Shida · October 31, 2019, 1:16am

Time

2019/10/28 4:30 PM -6:30 PM ET (2 hours)

Issue

During the above time windows, Dynalist’s webpage was unreachable and unable to sync. Users would observe 5xx errors and requests would timeout.

Details

Our hosting provider had a major networking outage.
Below is the official post-mortem from our hosting provider:

OFFICIAL RFO - 10/28/2019

Summary of Incident:

———————————————

Yesterday, Monday October 28th 2019, at approximately 4:23pm portions of customers in our TPA1, TPA2 and DAL1 data centers experienced a loss of network that lasted anywhere from a few minutes to a few hours depending on your server(s) location. The cause of the issue has been identifed and is as follows:

At roughly 4:23pm one of our Network Engineers applied a policy update to our DAL1 edge routers. This policy update was incomplete which led to the full internet routing table being propogated throughout the aggreagation layer of DAL1. This mistake was further exacerbated when that full routing table was automatically injected into the Hivelocity DDoS protection network resulting in the full routing table being distributed to other Hivelocity facilities, i.e. TPA1 and TPA2. The full internet routing table injection led to multiple network devices having their resources exhausted which ultimately led to the network disuption. Once our Network Engineers identified the cause of the issue we began reloading each of the affected network devices to correct the problem. Ultimately, yesterday’s network event was a result of human error.

Service Impact Times:

———————————————
October 28th, 4:23pm - 6:44pm EST

Remediation Plans:

———————————————

We have implemented new router policies that will prevent full route tables being similarly propogated should human error ever occur again. Additionally, we have introduced additional review protocols to minimize the chance of human error occuring.

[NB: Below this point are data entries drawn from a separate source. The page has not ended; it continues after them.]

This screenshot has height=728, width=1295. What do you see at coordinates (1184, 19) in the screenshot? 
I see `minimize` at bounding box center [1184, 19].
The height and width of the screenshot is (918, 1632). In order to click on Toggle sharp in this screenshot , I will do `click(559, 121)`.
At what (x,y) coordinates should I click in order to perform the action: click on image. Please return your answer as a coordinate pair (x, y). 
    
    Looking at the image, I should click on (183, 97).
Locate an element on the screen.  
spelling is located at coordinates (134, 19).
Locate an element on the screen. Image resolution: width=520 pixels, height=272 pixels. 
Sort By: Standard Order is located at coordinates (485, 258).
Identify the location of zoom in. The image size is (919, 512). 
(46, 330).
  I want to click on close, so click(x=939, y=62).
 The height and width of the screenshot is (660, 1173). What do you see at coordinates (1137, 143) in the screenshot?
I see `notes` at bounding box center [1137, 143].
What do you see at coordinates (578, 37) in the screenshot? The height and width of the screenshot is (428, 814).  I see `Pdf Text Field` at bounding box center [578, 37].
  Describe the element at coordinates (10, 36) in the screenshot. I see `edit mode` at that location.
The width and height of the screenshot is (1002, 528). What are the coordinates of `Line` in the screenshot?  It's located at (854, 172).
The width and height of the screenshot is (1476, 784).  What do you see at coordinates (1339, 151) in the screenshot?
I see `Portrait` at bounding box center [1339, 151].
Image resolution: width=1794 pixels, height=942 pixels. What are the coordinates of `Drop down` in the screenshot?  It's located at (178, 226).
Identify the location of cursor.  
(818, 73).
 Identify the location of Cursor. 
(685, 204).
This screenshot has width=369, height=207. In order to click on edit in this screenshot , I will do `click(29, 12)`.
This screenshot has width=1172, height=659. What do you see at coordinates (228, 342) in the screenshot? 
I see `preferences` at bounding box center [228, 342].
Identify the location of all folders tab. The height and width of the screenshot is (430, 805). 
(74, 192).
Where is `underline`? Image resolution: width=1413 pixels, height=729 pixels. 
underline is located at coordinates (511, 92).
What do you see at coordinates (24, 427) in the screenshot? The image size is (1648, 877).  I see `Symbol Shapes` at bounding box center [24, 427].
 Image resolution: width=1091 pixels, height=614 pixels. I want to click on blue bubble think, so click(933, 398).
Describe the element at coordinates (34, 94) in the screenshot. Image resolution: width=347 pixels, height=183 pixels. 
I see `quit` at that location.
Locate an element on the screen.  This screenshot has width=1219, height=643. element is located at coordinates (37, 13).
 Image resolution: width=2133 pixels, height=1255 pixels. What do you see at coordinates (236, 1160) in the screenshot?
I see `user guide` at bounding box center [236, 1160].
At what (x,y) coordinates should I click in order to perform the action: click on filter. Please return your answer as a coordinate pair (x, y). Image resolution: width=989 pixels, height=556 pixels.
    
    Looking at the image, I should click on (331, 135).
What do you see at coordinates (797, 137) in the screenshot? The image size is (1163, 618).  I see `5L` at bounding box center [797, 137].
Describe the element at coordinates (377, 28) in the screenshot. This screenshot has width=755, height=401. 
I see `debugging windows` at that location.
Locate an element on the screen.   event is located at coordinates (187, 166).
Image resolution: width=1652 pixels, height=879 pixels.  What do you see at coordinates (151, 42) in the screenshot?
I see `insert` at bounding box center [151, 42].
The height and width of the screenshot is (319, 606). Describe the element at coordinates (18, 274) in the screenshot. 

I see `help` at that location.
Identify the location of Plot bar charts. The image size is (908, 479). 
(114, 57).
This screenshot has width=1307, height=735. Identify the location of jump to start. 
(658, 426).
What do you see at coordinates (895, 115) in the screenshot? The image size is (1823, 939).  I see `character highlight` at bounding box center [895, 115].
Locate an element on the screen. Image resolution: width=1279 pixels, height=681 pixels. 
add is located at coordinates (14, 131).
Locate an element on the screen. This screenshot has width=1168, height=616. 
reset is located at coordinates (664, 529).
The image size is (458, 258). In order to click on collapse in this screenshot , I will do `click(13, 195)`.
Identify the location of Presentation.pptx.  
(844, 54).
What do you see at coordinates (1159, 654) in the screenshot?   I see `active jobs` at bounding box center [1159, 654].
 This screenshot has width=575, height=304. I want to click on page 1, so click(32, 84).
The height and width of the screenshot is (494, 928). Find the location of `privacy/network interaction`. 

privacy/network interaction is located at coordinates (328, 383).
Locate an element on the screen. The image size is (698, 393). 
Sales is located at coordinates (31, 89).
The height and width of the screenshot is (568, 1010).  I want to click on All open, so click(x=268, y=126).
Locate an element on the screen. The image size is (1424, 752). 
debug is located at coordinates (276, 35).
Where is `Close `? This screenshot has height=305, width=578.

For years most of our customers have experienced 100% uptime due to our redundancies and nearly 2 decades of experience. We take our responsbility to you very seriously and no one hates it more than us when we fall short of our goals. We are deeply sorry for the inconvenience and any negative impact this disruption had on your operation.

To everyone who was impacted, we’re deeply sorry for the inconvenience!

Louis_Kirsch · October 31, 2019, 9:46am

Didn’t you transition to AWS?

Shida · October 31, 2019, 5:13pm

No, our last migration was moving from VM based hosting (DigitalOcean) to dedicated servers (Hivelocity). Currently, dynalist’s main servers own their whole physical machines as opposed to before where we were sharing the CPU with other customers on DigitalOcean.

Justin_Maxwell · November 4, 2019, 12:47am

A philosophical point (just 'cos it’s one of my hobbyhorses - nothing to do with Dynalist really):

There’s a logically cohesive, academic argument that there is no such thing as ‘human error’, because it’s always a failure in the system that allows the human factor to cause the problem. This is evidenced by your hosting provider putting in place system-level changes to prevent a recurrence. Of course, the prior lack of such policies can be argued to mean there was human error further up the management chain of the hosting provider over an extended period of time. But blaming the engineer’s human failure is an effective deflection.

The thinking arises mostly from the nuclear power industry, where the idea that an error by an individual could have a dangerous outcome is anathema to safety.